Doesn't really make much difference which way you do it. I started at Fussen in the south but only because I was on my way back from Italy.

Used stellplatze throughout and a very worthwhile route. Beautifully preserved medieval towns with complete or near complete walls.

Probably the most spectacular sight is Neuschwanstein Castle near Fussen (below) of Chitty Chitty Bang Bang fame.

Also stopped at Schongau, Friedburg, Donauworth, Nordlingen, Rothenburg, Lauda Konigshofen and Wertheim. 

Jed


----------



## tonyt (May 25, 2005)

TonyH said:


> Is there a right way or a wrong way to travel this route ?

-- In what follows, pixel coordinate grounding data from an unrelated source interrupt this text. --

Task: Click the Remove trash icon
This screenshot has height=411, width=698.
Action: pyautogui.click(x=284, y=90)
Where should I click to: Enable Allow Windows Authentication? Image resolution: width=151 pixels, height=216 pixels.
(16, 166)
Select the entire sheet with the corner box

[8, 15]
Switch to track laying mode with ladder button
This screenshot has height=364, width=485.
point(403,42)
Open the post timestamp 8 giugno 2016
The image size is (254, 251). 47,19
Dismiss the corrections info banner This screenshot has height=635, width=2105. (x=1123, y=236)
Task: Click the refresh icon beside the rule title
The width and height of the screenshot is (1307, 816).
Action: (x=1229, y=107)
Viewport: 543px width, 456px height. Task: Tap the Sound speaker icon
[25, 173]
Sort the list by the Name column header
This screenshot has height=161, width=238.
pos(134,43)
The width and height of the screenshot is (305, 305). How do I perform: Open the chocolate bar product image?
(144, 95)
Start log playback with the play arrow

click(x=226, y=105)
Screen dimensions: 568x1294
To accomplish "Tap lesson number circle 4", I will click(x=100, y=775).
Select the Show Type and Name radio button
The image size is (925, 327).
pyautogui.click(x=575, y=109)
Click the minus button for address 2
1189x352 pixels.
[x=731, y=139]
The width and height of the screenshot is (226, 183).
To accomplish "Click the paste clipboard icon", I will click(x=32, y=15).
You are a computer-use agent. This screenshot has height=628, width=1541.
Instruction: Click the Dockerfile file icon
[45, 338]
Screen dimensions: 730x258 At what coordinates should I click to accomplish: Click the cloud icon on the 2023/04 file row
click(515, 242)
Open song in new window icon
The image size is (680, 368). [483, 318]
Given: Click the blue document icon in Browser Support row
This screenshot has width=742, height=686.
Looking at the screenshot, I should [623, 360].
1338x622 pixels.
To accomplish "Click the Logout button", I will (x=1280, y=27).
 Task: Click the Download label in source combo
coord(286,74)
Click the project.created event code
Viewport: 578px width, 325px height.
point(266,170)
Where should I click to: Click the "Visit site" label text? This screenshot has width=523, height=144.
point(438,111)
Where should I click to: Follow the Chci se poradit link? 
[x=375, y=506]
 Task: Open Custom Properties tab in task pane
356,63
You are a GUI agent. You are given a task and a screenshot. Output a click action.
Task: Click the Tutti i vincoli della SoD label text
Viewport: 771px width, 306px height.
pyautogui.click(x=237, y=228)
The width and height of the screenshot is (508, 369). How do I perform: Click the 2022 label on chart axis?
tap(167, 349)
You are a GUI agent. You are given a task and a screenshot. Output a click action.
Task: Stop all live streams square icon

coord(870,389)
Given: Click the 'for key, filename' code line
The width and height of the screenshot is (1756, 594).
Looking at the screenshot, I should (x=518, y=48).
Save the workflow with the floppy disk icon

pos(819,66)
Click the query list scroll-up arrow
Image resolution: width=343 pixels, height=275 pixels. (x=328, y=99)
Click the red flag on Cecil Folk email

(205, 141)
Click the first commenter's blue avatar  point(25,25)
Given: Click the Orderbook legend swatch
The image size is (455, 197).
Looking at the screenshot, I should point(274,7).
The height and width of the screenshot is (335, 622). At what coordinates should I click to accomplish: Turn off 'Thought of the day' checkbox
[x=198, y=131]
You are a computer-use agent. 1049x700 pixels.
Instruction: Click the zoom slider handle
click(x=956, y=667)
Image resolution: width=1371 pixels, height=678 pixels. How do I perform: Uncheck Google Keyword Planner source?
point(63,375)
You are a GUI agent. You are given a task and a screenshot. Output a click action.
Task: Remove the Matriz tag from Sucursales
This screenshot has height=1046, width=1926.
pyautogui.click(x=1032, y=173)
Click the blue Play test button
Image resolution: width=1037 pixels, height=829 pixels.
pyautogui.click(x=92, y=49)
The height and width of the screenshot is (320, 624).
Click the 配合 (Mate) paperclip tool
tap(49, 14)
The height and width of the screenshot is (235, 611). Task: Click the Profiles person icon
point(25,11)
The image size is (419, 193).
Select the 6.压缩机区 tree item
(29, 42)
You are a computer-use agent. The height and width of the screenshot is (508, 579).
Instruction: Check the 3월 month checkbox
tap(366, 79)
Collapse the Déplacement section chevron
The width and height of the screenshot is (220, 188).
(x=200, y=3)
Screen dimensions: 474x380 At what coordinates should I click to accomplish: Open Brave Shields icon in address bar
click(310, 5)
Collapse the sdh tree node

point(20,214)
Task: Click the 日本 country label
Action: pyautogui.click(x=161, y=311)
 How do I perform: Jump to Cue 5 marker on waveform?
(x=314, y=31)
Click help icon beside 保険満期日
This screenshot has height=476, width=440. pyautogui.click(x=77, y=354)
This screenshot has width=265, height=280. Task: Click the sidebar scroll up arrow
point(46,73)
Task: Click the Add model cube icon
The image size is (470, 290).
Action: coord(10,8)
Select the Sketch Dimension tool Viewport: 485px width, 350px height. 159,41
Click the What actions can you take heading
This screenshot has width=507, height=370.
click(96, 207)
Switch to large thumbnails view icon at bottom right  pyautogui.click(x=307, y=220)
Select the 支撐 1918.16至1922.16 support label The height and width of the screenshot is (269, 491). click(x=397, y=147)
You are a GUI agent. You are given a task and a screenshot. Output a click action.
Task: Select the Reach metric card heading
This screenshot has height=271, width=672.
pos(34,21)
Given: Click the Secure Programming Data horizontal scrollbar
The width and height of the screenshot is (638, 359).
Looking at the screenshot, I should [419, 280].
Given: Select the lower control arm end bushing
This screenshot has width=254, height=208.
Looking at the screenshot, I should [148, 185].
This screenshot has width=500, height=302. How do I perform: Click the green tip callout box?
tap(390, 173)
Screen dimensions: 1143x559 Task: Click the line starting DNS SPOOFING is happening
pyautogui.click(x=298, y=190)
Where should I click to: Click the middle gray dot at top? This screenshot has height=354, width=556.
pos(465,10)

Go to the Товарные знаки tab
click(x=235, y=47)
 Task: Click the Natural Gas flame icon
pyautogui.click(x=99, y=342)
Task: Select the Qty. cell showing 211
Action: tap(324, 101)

I'd say definitely wrong to travel it alone.


----------



## camallison (Jul 15, 2009)

For the view, I would travel North to South, with the mountains in view most of the trip. Lovely sight that I couldn't tire of. We used to live in Germany and I used the route on business trips to southern Germany, if only for the views.

Colin


----------



## DianneT (Dec 15, 2011)

Rothenburg and the Romantiche Strasse are not to be missed if in that area of Bavaria. We have been visiting it for over 35yearsand never tire of it.
I have written quite a bit about Germany inc. Bavaria on my website as in my signature below. The page is Germany Info. and we went there last year so some in Trip No. 8 2011.


----------